Ab initio Interview Questions And Answers
Below is the top Ab initio Interview Questions that are asked frequently in an interview. These Interview questions are divided into two parts are as follows:
Part 1 – Ab Initio Interview Questions (Basic)
This first part covers basic Ab initio Interview Questions and Answers.
1. What are the components or functions available in ab initio?
Answer:
The main components in ab initio are here below,
Component | Purpose |
Dedup | To remove duplicates |
Join | To join multiple input dataset based on a common key value. |
Sort | This component reorders the data. It takes the collation order and dumps data to memory. |
Filter | Any conditional related removal of data. |
Replicate | This is component is mainly for parallelism as an additional copy of data is useful while any other nodes go unavailable. |
merge | This component is to combine multiple input data. |
2. What are the types of parallel processing?
Answer:
This is the common Ab initio Interview questions asked in an interview. Different types of parallel processing are:
- Component parallelism: An application that has multiple components running on the system simultaneously. But the data are separate. This is achieved through component level parallel processing.

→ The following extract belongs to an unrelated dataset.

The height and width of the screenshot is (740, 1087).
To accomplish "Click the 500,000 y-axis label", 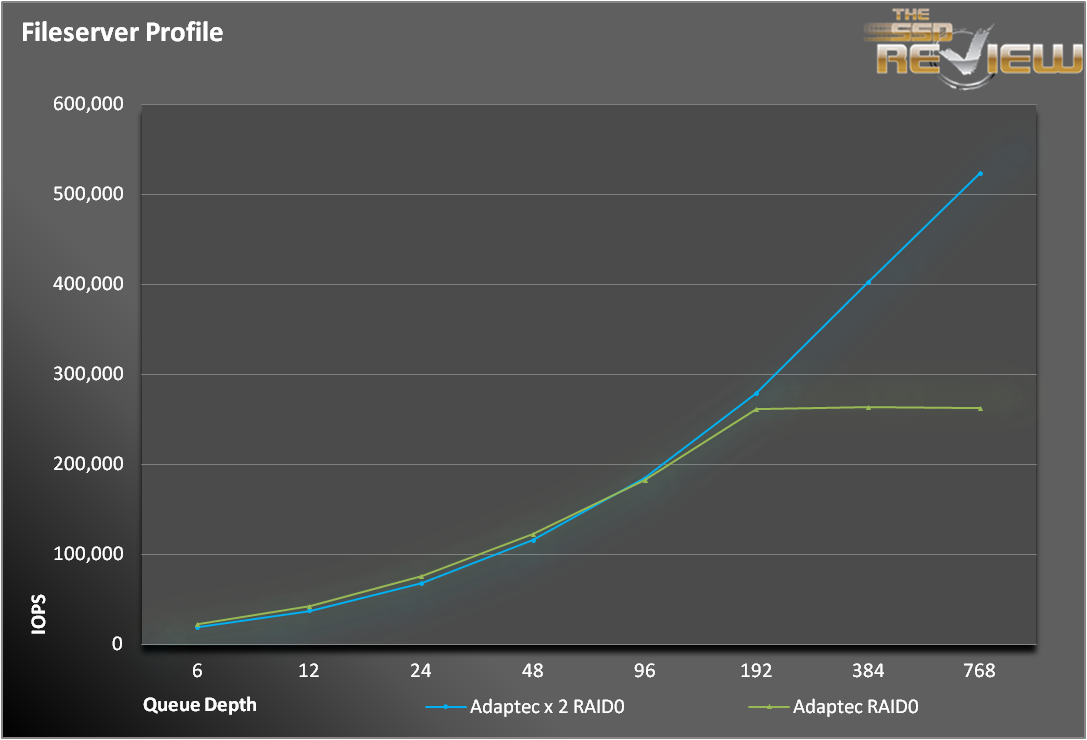I will click(85, 194).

- Data parallelism: Data is split into segments and runs the operations simultaneously. This kind of process is achieved using data parallelism.
- Pipeline parallelism: An application with multiple components but running on the same dataset. This uses pipeline parallelism.
3. What is the different way to achieve the partitions?
Answer:
There are multiple ways to do the partitions.
Partitions | Description |
Expression | Data split according to the data manipulation language. |
Key | Grouping the data by specific keys |
Load balance | Dynamic load balancing |
Percentage | Segregate the data where the output size is on the fractions of 100 |
Range | Split the data evenly based on a key and a range among the nodes |
Round robin | Distributing the data evenly in blocksize across the output partitions. |
Let us move to the next Ab initio Interview Questions.
4. What is a multifile system?
Answer:
Multifile is a set of directories on different nodes in a cluster. They possess an identical directory structure. The multifile system leads to better performance as it is parallel processing where the data resides on multiple disks.
It is created with the control partition on one node and data partitions on the other nodes to distribute the processing in order to improve the performance.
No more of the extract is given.